BUSINESS RESPONSIBILITY AND SUSTAINABILITY REPORT
In accordance with the requirements of Regulation 34 of the SEBI Listing Regulations,
the Report includes the Company's BRSR. The Company has prepared the report in line with
the BRSR framework prescribed by SEBI, which is based on the National Guidelines on
Responsible Business Conduct. The Company also aligns its Sustainability disclosures with
Integrated Reporting Framework and the Global Reporting Initiative standards. The Company
remains committed to embedding environmental, social and governance principles into the
strategy, operations and decision- making processes to create sustainable long-term value
for all stakeholders.
REPORT ON CORPORATE GOVERNANCE
The report on Corporate Governance for the year under review, is forming a part of the
Board's Report and the same is prepared in accordance with SEBI Listing Regulations and
other applicable regulations, if any. The certificate from the Secretarial Auditor of the
Company confirming compliance with the conditions of corporate governance is appended to
the Corporate Governance Report.
STATUTORY AUDITORS
Pursuant to the provisions of Section 139(2) of the Act and the rules made thereunder
and RBI requirements, the Members at their Sixteenth AGM held on June 25, 2024, had
appointed M/s. T. R. Chaddha & Co. LLP, Chartered Accountants (ICAI Firm Registration
Number: 006711N/N500028) and M/s. Brahmayya & Co., Chartered Accountants (ICAI Firm
Registration Number: 000515S) as the Joint Statutory Auditors of the Company for a term of
3 (three) years, i.e., from the conclusion of Sixteenth AGM till the conclusion of the
Nineteenth AGM.
STATUTORY AUDITORS' REPORT
The Auditors' Report to the Members for the year under review is unmodified. The notes
to the accounts referred to in the Auditors' Report are self-explanatory and therefore do
not call for any further clarifications under Section 134(3)(f) of the Act.
SECRETARIAL AUDITOR
Pursuant to the provisions of Regulation 24A of the SEBI Listing Regulations, the
Members at their Seventeenth AGM held on June 3, 2025, had appointed M/s. Alwyn Jay and
Co., Company Secretaries (Firm Registration Number: P2010MH021500) as the Secretarial
Auditor of the Company for a term of five years, i.e., from FY2025-26 up to FY2029-30.

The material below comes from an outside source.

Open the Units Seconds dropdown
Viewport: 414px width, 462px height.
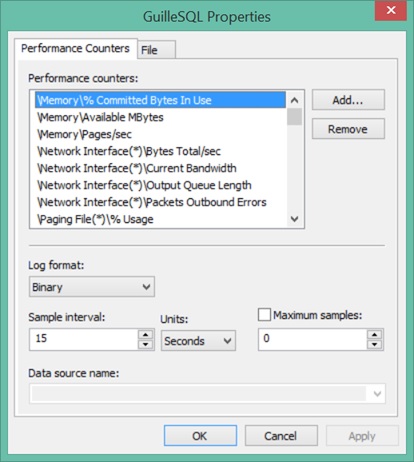pos(198,341)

The Secretarial Auditor has confirmed that they have subjected themselves to Peer
Review process by the Institute of Company Secretaries of India ("ICSI") and
hold valid certificate issued by the Peer Review Board of ICSI.
SECRETARIAL AUDIT
The Secretarial Audit Report for the year under review confirming compliance by the
Company with the Act (including circulars issued thereunder) and applicable regulations
and circulars / guidelines / directions issued by SEBI and RBI is appended as Annexure
B to the Board's Report. There is no adverse remark, qualification, reservation or
disclaimer in the Secretarial Audit Report.

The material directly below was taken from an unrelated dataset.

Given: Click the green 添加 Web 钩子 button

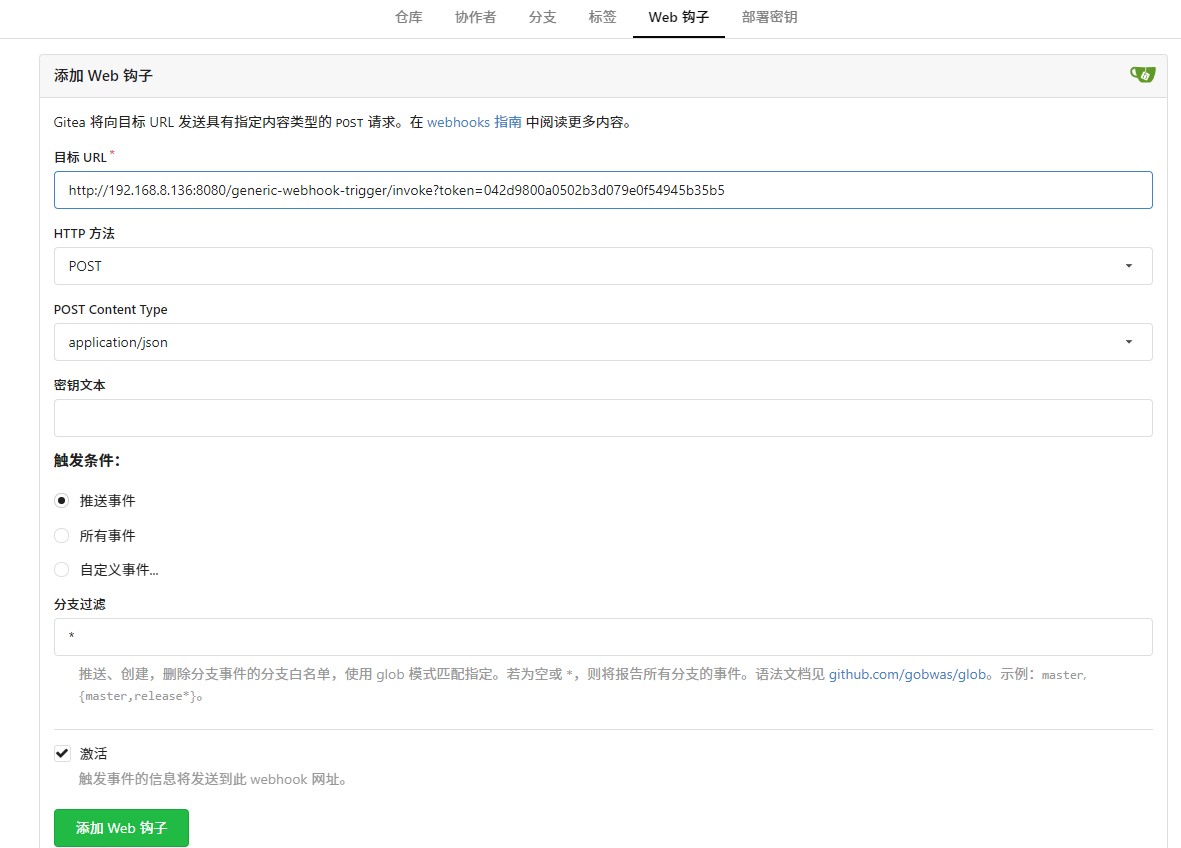Looking at the screenshot, I should pyautogui.click(x=121, y=828).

REPORTING OF FRAUDS BY AUDITORS
There were no frauds reported by the Auditors of the Company under Section 143(12) of
the Act to the Audit Committee ("AC").
PARTICULARS OF EMPLOYEES
The information required pursuant to the provisions of Section 197 of the Act read with
Rule 5(1) of the Companies (Appointment and Remuneration of Managerial Personnel) Rules,
2014 in respect of employees of the Company has been appended as Annexure C to the
Board's Report.
In terms of second proviso to Section 136 of the Act, the Report and accounts are being
sent to the Members and others entitled thereto, excluding the information on employees'
particulars as required pursuant to provisions of Rule 5(2) and 5(3) of the Companies
(Appointment and Remuneration of Managerial Personnel) Rules, 2014. The said information
is available for inspection by the Members.
The Board of Directors affirms that the remuneration paid to the employees of the
Company is as per the policy on Directors' appointment and remuneration/ compensation for
Directors, Senior Management Personnel, Key Managerial Personnel and other employees and
is in accordance with the requirements of the Act and SEBI Listing Regulations and none of
the employees listed in the said Annexure are related to any Directors of the Company.

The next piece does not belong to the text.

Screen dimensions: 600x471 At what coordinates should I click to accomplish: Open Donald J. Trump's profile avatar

CONSERVATION OF ENERGY, TECHNOLOGY ABSORPTION AND FOREIGN EXCHANGE EARNINGS AND OUTGO
The details of conservation of energy, technology absorption and foreign exchange
earnings and outgo of the Company are as follows:
a. Conservation of Energy:
The details regarding measures taken towards conservation of energy and capital
investment thereof are covered as part of the Natural Capital section of the Report.
b. Technology Absorption:
The details pertaining to technology absorption at the Company (usage of digital and
data analytics to build sustainable competitive advantage) are covered as part of the
Management Discussion and Analysis section of the Report and Manufactured &
Intellectual Capital section of the Report.
c. Foreign Exchange Earnings and Outgo:
There were noforeign exchange earnings during the year (previous year also Nil); while
the expenditure in foreign currency by the Company during the year was Rs. 493.43 Cr
towards professional fees, license fees and finance cost (previous year: Rs. 193.02 Cr
towards professional fees).
DEPOSITORY SYSTEM
The Company's Equity Shares are compulsorily tradable in electronic form. As on March
31, 2026, out of the Company's total equity paid-up share capital comprising of
2,50,43,86,016 equity shares, only 1,139 equity shares were in physical form, the rest
being in dematerialised form.
As per notifications issued by SEBI from time to time, requests for effecting transfer
of securities are not processed unless the securities are held in the dematerialised form
with the depositories. Further, transmission or transposition of securities held in
physical or dematerialised form is also effected only in dematerialised form.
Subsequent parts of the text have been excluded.